Your assignment →
Wherever "computer" shows up in the records below, copy the whole line.
::::
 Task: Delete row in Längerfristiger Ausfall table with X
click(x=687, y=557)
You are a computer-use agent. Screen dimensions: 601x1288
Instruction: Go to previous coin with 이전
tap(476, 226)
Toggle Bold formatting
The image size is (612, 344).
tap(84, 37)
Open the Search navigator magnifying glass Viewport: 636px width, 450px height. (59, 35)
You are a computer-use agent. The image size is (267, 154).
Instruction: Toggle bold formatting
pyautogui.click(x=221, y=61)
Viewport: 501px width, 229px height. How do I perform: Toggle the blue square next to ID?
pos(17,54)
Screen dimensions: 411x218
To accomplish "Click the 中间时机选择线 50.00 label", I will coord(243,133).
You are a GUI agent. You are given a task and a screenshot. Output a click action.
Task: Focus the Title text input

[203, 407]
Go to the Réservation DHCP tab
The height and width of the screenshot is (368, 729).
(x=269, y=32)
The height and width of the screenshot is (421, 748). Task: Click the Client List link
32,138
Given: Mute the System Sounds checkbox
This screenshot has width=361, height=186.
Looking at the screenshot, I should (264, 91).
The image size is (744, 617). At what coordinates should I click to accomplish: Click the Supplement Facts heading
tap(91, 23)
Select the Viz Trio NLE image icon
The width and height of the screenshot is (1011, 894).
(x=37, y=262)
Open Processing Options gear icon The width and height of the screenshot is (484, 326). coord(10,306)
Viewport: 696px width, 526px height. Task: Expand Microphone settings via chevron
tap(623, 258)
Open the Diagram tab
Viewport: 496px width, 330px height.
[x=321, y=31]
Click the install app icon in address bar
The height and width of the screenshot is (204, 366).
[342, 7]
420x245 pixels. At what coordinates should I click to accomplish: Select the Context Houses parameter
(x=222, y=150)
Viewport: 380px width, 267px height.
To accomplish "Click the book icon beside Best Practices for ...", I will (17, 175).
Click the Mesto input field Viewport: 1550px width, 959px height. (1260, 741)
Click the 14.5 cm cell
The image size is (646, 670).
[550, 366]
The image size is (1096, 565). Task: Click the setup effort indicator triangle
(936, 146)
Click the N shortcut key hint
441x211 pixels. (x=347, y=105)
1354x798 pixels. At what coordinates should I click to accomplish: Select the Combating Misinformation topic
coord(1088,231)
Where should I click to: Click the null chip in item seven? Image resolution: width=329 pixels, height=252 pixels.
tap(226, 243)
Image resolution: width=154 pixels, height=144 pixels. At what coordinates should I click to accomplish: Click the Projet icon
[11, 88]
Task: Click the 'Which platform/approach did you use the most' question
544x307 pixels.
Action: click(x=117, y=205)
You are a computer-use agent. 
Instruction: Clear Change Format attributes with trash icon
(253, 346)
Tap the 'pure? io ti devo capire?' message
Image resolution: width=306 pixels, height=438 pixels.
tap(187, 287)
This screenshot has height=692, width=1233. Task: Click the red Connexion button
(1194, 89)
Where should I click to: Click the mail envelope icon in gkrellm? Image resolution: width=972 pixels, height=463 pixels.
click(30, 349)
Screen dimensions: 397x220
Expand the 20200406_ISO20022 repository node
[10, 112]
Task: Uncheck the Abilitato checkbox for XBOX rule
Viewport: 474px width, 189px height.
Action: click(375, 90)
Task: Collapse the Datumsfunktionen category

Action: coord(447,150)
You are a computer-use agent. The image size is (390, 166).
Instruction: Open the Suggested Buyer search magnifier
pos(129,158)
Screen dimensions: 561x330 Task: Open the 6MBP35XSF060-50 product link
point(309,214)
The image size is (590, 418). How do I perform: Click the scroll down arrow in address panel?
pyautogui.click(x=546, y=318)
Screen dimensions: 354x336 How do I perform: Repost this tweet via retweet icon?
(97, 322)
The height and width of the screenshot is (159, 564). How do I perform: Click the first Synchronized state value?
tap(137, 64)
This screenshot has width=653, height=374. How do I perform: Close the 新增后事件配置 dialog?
::::
Exercise answer →
You are a computer-use agent. Screen dimensions: 601x1288
You are a computer-use agent. The image size is (267, 154).
You are a computer-use agent. 
You are a computer-use agent. The image size is (390, 166).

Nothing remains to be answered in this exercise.